:: Goal of the exercise ::
Gather every line in the records below that contains the word "computer".

*** Task data Section Begins ***

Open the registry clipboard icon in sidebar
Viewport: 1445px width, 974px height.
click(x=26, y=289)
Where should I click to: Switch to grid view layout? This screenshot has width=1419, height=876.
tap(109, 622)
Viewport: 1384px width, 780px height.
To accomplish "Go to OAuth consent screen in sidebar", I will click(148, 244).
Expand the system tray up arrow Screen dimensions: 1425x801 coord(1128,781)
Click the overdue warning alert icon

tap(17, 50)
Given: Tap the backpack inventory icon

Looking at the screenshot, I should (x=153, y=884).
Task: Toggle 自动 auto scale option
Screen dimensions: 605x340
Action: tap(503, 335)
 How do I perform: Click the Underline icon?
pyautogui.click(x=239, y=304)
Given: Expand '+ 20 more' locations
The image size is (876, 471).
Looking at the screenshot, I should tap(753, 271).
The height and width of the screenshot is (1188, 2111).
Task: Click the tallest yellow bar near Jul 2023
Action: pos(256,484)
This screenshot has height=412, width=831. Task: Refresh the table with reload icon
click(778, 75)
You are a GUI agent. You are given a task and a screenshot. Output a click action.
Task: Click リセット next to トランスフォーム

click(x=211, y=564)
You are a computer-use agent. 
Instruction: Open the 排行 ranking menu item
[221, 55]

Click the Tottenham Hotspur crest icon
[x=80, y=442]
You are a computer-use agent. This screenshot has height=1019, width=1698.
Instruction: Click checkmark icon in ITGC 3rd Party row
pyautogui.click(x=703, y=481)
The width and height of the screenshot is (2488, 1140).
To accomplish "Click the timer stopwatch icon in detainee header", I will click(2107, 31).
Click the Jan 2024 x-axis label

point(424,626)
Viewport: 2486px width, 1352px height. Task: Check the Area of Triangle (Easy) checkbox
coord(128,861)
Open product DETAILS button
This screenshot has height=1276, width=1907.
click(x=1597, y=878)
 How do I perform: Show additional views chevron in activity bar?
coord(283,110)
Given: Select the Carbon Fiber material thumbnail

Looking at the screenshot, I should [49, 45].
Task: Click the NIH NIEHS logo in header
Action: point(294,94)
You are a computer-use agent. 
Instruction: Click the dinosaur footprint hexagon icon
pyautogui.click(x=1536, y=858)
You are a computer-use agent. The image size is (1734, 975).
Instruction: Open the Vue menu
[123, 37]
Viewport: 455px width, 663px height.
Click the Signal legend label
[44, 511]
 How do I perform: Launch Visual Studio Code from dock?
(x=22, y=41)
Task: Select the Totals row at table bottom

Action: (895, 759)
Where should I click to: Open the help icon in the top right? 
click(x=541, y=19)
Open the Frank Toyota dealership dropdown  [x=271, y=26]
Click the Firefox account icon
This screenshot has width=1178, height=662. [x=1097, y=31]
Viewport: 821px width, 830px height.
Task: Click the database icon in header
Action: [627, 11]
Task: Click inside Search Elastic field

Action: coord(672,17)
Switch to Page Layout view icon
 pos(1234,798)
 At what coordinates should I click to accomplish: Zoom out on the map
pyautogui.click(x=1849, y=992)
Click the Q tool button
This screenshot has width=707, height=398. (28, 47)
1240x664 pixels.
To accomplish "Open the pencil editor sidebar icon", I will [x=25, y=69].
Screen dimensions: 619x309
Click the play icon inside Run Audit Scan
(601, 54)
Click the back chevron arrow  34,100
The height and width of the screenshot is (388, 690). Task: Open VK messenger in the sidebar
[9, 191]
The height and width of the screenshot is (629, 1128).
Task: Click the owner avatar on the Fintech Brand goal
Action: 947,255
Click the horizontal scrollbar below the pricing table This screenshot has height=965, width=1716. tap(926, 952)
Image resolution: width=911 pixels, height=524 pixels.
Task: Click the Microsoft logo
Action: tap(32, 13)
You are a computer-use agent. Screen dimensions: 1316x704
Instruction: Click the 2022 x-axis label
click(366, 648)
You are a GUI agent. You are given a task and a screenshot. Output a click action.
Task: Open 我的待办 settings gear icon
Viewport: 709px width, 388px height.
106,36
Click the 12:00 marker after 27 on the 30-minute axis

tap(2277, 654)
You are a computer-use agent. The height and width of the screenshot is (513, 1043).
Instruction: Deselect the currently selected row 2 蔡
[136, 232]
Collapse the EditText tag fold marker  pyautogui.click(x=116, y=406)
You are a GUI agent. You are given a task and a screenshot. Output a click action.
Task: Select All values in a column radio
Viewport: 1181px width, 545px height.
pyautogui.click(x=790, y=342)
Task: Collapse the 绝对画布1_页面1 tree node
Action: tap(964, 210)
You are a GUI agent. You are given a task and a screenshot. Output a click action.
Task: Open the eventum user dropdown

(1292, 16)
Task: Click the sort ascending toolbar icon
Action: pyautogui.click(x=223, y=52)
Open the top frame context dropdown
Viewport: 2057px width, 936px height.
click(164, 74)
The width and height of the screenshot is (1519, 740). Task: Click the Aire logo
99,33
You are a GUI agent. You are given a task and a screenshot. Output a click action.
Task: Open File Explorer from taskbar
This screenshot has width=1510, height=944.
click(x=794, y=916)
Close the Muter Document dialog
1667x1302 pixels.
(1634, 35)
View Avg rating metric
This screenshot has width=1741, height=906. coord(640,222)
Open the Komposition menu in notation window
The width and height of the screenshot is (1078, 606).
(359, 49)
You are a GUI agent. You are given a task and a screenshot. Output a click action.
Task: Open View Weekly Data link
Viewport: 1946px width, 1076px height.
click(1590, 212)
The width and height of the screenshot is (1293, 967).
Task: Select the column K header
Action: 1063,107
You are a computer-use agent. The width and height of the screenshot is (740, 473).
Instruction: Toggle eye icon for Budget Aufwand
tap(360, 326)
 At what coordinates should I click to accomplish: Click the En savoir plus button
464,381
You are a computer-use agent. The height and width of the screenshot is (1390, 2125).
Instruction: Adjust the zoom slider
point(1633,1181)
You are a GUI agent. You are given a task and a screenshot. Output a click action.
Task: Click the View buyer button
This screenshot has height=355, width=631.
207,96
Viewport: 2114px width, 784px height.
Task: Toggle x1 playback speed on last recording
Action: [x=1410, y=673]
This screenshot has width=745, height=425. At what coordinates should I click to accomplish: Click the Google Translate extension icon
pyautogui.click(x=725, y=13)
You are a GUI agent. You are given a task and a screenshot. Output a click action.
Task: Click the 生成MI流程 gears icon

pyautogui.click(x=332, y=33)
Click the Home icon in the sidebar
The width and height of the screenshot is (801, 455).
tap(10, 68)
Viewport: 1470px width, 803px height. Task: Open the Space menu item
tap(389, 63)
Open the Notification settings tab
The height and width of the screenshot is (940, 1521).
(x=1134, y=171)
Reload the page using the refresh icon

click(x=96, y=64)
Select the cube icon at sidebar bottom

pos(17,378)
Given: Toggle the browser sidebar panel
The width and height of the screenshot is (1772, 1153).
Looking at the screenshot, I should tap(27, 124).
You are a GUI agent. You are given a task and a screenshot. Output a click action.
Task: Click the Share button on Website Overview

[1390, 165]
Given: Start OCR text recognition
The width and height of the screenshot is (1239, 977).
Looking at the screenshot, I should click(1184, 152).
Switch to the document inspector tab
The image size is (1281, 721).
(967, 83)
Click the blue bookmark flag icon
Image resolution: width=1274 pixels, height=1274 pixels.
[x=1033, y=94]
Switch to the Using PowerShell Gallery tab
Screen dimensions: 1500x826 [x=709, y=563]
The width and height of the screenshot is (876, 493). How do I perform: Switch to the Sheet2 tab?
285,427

*** Task data Section Ends ***

:: Solution for this exercise ::
You are a computer-use agent. 
You are a computer-use agent. This screenshot has height=1019, width=1698.
You are a computer-use agent. 
You are a computer-use agent. The image size is (1734, 975).
You are a computer-use agent. Screen dimensions: 1316x704
You are a computer-use agent. The height and width of the screenshot is (513, 1043).
You are a computer-use agent. The width and height of the screenshot is (740, 473).
You are a computer-use agent. The height and width of the screenshot is (1390, 2125).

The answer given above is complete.